O método de fabricação da tinta parte dos pigmentos retirados da terra aberta no processo de loteamento da região. Grandes torrões de solo vermelho, colhidos de um profundo barranco em terreno escavado por alguma máquina enorme são triturados e peneirados em pó muito no para depois serem misturados com água e cola. Barro e ferro. A tinta artesanal não deixa de ser um barro com cola PVA – híbrido de natureza e cultura. O barro, antigo, parece ultrapassar o tempo. Matéria imemorial. Já o ferro, produto máximo da indústria, matéria-prima transformada, é marcado pelo signo do novo, da tecnologia, de um tempo futuro. Os dois se fundem nesses desenhos de fachadas-montanhas, arquiteturas geológicas. A oxidação irreversível – espécie de pigmento ativo – unirá os dois em uma mesma temporalidade em algum ponto do futuro. Somado a isso, os formatos geométricos das arquiteturas dos galpões, símbolo universal da alta industrialização. Todo o trabalho parece orbitar ao redor de um mesmo elemento. O minério de ferro que se transforma em aço que se torna ferrugem. Um circuito se estabelece na superfície dessas placas.

Terra vermelha, cor local, ganha a coloração rubra pelo óxido de ferro que a compõe. Tudo aqui parece feito da mesma matéria-prima. As chapas de alumínio ondulado e estruturas de ferro que sustentam os galpões, as máquinas que só cessam seus movimentos no fim da tarde, os portões de ferro e carcaças de veículos espalhadas pelas ruas se desintegram com a ferrugem. Terra à terra. As placas agora instaladas pelo bairro seguirão a mesma direção. Com o tempo seu ferro industrial se transformará em ferrugem, apagando o desenho sobre ele e se metamorfoseando com o espaço que agora ocupa.

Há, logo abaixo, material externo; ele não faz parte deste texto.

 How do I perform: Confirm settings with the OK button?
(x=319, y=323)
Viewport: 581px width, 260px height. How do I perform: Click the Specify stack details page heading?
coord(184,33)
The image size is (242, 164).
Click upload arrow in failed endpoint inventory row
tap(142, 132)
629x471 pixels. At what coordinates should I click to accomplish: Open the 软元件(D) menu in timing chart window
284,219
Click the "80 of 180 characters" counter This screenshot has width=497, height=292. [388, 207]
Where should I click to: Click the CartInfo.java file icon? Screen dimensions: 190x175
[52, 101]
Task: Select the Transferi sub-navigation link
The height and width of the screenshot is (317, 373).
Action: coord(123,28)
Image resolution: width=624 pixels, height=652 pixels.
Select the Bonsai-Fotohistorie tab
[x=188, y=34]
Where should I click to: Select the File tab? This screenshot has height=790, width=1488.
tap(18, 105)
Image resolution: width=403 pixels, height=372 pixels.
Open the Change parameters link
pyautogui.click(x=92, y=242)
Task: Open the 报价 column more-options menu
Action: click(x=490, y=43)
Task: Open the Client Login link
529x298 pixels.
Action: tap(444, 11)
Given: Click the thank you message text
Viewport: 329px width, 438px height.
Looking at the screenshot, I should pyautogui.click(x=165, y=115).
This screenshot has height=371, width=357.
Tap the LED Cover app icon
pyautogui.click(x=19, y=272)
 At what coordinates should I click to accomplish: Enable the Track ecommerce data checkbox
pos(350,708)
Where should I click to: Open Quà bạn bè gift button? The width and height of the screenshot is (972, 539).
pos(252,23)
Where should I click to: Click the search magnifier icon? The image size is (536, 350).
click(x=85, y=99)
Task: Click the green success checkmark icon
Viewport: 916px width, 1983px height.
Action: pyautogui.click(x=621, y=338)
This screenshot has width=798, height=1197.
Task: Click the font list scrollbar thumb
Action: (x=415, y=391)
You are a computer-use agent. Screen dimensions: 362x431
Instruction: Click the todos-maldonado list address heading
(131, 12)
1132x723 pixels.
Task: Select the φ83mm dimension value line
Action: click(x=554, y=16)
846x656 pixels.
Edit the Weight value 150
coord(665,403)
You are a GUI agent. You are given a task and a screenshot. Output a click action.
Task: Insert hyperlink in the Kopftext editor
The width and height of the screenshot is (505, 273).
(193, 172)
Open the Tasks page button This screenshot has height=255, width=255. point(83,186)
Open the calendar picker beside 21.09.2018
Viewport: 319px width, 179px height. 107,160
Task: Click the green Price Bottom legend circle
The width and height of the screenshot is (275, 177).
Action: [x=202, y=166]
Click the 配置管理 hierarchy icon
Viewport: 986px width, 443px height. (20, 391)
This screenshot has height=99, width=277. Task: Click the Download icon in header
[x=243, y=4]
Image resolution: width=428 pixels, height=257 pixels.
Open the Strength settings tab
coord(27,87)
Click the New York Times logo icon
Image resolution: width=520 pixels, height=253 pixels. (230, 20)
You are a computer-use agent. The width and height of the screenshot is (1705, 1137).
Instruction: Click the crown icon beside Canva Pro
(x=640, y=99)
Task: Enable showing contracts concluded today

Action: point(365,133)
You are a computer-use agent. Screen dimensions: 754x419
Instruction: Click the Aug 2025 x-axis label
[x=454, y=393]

Smithson, no relato de sua expedição pela periferia de New Jersey, assinala os vazios monumentais de Passaic como uma série de “futuros abandonados”. No Jardim Canadá, a falta não está só caracterizada pelo vazio dos terrenos baldios mas também reveladas em algumas arquiteturas falhas ou temporárias, presenças fantasmáticas que mais se parecem com monumentos à ausência. Uma fachada de tecido como uma enorme tenda ou cenário teatral sombrio, o esqueleto de galpão abandonado em seu processo de construção, um depósito de contêineres a céu aberto e mais ao meio da rua a mansão deserta com seus vergalhões que desenham um cômodo que nunca será construído. Monumentos que relativizam a ideia de passado, presente e futuro demolindo a noção moderna do tempo como uma linha fluida e irreversível a ultrapassar o passado em uma marcha progressiva em direção a algum futuro promissor. Dos restos dessa ruína ergue-se em seu lugar uma percepção de tempo anti-cronólogica, composta de temporalidades múltiplas e dissonantes a compor a paisagem particular do Jardim Canadá.